How do the mutations reduce other currents? Perhaps the mutations, by creating an alternative path for cations to enter, may indirectly contribute to the changes in Na+ and Kir channel function by altering the intracellular ionic composition. [6]

References

1. Matthews E, Labrum R, Sweeney MG, et al. Voltage sensor charge loss accounts for most cases of hypokalemic periodic paralysis. Neurology 2009;72:1544-1547.

2. Struyk AF, Cannon SC. A Na+ channel mutation linked to hypokalemic periodic paralysis exposes a proton selective gating pore. J Gen Physiol 2007;130:11-20.

3. Ruff RL. Insulin Acts in Hypokalemic Periodic Paralysis by Reducing Inward Rectifier K+ Current. Neurology 1999;53:1556-1563.
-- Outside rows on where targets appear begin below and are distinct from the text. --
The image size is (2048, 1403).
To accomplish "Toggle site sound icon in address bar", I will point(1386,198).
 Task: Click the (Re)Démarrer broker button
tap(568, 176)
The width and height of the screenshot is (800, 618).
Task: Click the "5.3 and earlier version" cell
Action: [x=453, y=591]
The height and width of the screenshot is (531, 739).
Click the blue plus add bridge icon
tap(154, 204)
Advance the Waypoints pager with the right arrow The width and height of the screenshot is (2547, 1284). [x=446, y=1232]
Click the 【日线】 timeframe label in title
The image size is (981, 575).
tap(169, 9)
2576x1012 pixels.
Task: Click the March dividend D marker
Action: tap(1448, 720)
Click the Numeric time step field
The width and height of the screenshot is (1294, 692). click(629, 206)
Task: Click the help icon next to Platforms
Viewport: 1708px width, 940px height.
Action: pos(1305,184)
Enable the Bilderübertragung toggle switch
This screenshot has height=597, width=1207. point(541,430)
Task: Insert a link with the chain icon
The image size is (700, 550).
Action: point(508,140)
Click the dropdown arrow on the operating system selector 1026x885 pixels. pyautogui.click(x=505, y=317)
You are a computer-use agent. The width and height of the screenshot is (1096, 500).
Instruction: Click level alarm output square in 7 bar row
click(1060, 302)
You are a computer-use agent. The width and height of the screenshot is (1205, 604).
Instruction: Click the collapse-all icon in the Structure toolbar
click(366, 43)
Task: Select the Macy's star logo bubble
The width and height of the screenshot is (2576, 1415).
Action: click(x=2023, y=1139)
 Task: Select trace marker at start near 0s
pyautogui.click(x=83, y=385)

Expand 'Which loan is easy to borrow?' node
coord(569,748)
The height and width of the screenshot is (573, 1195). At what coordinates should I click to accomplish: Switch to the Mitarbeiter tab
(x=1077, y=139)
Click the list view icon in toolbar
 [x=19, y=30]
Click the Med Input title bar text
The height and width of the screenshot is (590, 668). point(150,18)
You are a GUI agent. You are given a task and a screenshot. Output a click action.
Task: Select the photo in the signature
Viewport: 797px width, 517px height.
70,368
4. Tricarico D, Barbieri M, Camerino DC. Acetazolamide opens the muscular KCa2+ channel: a novel mechanism of action that may explain the therapeutic effect of the drug in hypokalemic periodic paralysis. Ann Neurol 2000;48:304-312.

5. Kuzmenkin A, Muncan V, Jurkat-Rott K, et al. Enhanced inactivation and pH sensitivity of Na+ channel mutations causing hypokalemic periodic paralysis type II. Brain 2002;125:835-843.

6. Ruff RL. Skeletal muscle sodium current is reduced in hypokalemic periodic paralysis. Proc Natl Acad Sci (US) 2000;97:9832-9833.

Disclosures: Dr. Ruff was the Principal Investigator of Department of Veterans Affairs Merit Reviewed Research Program, “Human Skeletal Muscle Sodium Channels and Hypokalemic Periodic Paralysis.”